Careful monitoring of vital signs is crucial especially in patients with polypharmacy.

Epinephrine Contraindications

There are no absolute contraindications against using epinephrine 8. Some relative contraindications include hypersensitivity to sympathomimetic drugs, closed-angle glaucoma, anesthesia with halothane. As is the case with prescribing any medication, all practitioners should use clinical judgment and evaluate the benefits versus risk with epinephrine.

The use of epinephrine in select circumstances must be assessed as discussed below.

Pregnancy

Epinephrine is considered a pregnancy Category C medication.

  • Category C: Animal reproduction studies have shown an adverse effect on the fetus and there are no adequate and well-controlled studies in humans, but potential benefits may warrant use of the drug in pregnant women despite potential risks.

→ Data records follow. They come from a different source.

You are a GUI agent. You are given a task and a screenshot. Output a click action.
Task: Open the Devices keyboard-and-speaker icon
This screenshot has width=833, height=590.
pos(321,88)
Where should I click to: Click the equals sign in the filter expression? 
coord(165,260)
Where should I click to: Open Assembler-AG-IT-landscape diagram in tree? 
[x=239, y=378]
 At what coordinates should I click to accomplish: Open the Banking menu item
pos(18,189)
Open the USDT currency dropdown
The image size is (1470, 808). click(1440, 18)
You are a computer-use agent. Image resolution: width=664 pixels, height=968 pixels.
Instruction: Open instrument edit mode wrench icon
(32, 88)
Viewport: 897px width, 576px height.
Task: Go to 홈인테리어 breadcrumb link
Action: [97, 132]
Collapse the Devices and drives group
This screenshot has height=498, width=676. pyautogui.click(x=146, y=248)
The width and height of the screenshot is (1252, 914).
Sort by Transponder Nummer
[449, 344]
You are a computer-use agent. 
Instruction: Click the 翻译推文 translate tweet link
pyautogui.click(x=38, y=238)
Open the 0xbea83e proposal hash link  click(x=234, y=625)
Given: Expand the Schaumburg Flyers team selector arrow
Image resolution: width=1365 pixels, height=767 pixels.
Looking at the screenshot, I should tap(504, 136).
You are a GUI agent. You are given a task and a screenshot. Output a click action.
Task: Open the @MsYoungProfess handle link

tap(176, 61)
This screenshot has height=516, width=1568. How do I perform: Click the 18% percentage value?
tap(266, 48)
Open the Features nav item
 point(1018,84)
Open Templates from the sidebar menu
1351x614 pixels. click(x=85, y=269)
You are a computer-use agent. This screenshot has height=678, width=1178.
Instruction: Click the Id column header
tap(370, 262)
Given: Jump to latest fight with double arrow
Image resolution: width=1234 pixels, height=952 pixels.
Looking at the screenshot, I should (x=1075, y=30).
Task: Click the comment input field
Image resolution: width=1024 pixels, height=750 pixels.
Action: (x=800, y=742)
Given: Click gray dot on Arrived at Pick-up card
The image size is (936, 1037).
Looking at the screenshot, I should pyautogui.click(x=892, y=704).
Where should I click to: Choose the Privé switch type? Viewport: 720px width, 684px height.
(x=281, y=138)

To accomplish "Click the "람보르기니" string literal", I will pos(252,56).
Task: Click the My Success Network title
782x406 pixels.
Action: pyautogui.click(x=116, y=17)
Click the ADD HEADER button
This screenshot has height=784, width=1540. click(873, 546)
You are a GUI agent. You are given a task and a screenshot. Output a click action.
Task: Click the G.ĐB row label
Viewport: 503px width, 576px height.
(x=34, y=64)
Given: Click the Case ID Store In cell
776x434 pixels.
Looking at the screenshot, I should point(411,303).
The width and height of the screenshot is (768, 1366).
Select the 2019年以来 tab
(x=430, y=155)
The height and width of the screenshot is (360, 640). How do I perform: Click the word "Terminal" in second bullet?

There are no well-controlled studies in humans, although animal studies have shown a teratogenic risk during organogenesis. It is capable of crossing the placenta. Gastroschisis has been demonstrated when epinephrine has been administered subcutaneously in rabbits at 15 times the maximum dosage. Epinephrine should be used cautiously when maternal blood pressure is 130/80 mm Hg and greater.

Labor and Delivery

Due to its effect on beta-2 adrenergic receptors causing tocolysis, epinephrine opposes the actions of oxytocin on the uterus and may delay labor. It must also be used with caution during anaphylaxis induced hypotension in pregnancy as it may lead to uterine vasoconstriction, thus decreasing oxygen delivery to the fetus.

Breastfeeding

More clinical studies are needed to determine if epinephrine is excreted through breast milk.

Pediatrics

Epinephrine is effective at a dilution of 1:100,000 to 1:400,000 for mydriasis induction and maintenance in pediatric intraocular surgeries.

Geriatrics

Due to the expected decrease in renal, hepatic, and cardiac function of geriatric patients, epinephrine should be started at the lower end of the dosing regime and titrated appropriately for clinical effect.

Location

Several locations should be avoided when injecting epinephrine specifically the digits, nose, penis, and toes as these areas are more prone to ischemia. Epinephrine should be avoided in tissues supplied by end arteries.